**Exercise prompt:**
Copy the data below exactly.

(Collected data entries)
▬▬▬▬▬▬
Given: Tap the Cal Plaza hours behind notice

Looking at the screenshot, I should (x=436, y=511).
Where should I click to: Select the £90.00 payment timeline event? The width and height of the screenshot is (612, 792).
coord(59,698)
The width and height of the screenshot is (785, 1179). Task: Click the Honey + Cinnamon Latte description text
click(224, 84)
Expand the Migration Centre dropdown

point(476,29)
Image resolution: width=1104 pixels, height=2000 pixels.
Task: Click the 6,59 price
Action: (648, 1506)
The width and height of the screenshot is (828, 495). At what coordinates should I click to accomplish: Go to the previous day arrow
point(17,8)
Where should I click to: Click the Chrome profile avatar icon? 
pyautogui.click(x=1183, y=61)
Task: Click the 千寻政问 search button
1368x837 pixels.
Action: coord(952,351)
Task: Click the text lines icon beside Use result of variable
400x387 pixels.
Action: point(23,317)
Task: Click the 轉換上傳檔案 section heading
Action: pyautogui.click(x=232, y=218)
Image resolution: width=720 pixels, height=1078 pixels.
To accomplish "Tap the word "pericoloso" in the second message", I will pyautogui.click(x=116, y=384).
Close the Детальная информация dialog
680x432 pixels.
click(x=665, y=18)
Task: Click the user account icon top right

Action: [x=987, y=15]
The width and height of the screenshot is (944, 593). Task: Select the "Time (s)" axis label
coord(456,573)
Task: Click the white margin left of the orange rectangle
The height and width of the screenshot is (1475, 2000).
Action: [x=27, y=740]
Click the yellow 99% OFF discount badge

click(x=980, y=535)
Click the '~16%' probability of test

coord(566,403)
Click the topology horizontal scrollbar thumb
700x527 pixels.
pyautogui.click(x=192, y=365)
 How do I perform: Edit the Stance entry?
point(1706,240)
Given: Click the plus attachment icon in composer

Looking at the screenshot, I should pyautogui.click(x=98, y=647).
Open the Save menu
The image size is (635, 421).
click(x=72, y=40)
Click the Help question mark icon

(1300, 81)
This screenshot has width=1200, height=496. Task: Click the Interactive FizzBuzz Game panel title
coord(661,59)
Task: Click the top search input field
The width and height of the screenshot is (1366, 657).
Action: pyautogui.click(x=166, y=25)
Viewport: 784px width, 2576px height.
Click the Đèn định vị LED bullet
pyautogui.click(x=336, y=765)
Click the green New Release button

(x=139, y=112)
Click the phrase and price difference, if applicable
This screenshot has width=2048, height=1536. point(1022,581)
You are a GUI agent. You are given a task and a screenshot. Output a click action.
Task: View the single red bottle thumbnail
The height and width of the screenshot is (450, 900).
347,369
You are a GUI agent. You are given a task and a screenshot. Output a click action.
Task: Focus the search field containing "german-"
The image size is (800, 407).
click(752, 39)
▬▬▬▬▬▬
**Answer space:**
Given: Tap the Cal Plaza hours behind notice

Looking at the screenshot, I should (x=436, y=511).
Where should I click to: Select the £90.00 payment timeline event? The width and height of the screenshot is (612, 792).
coord(59,698)
The width and height of the screenshot is (785, 1179). Task: Click the Honey + Cinnamon Latte description text
click(224, 84)
Expand the Migration Centre dropdown

point(476,29)
Image resolution: width=1104 pixels, height=2000 pixels.
Task: Click the 6,59 price
Action: (648, 1506)
The width and height of the screenshot is (828, 495). At what coordinates should I click to accomplish: Go to the previous day arrow
point(17,8)
Where should I click to: Click the Chrome profile avatar icon? 
pyautogui.click(x=1183, y=61)
Task: Click the 千寻政问 search button
1368x837 pixels.
Action: coord(952,351)
Task: Click the text lines icon beside Use result of variable
400x387 pixels.
Action: point(23,317)
Task: Click the 轉換上傳檔案 section heading
Action: pyautogui.click(x=232, y=218)
Image resolution: width=720 pixels, height=1078 pixels.
To accomplish "Tap the word "pericoloso" in the second message", I will pyautogui.click(x=116, y=384).
Close the Детальная информация dialog
680x432 pixels.
click(x=665, y=18)
Task: Click the user account icon top right

Action: [x=987, y=15]
The width and height of the screenshot is (944, 593). Task: Select the "Time (s)" axis label
coord(456,573)
Task: Click the white margin left of the orange rectangle
The height and width of the screenshot is (1475, 2000).
Action: [x=27, y=740]
Click the yellow 99% OFF discount badge

click(x=980, y=535)
Click the '~16%' probability of test

coord(566,403)
Click the topology horizontal scrollbar thumb
700x527 pixels.
pyautogui.click(x=192, y=365)
 How do I perform: Edit the Stance entry?
point(1706,240)
Given: Click the plus attachment icon in composer

Looking at the screenshot, I should pyautogui.click(x=98, y=647).
Open the Save menu
The image size is (635, 421).
click(x=72, y=40)
Click the Help question mark icon

(1300, 81)
This screenshot has width=1200, height=496. Task: Click the Interactive FizzBuzz Game panel title
coord(661,59)
Task: Click the top search input field
The width and height of the screenshot is (1366, 657).
Action: pyautogui.click(x=166, y=25)
Viewport: 784px width, 2576px height.
Click the Đèn định vị LED bullet
pyautogui.click(x=336, y=765)
Click the green New Release button

(x=139, y=112)
Click the phrase and price difference, if applicable
This screenshot has width=2048, height=1536. point(1022,581)
You are a GUI agent. You are given a task and a screenshot. Output a click action.
Task: View the single red bottle thumbnail
The height and width of the screenshot is (450, 900).
347,369
You are a GUI agent. You are given a task and a screenshot. Output a click action.
Task: Focus the search field containing "german-"
The image size is (800, 407).
click(752, 39)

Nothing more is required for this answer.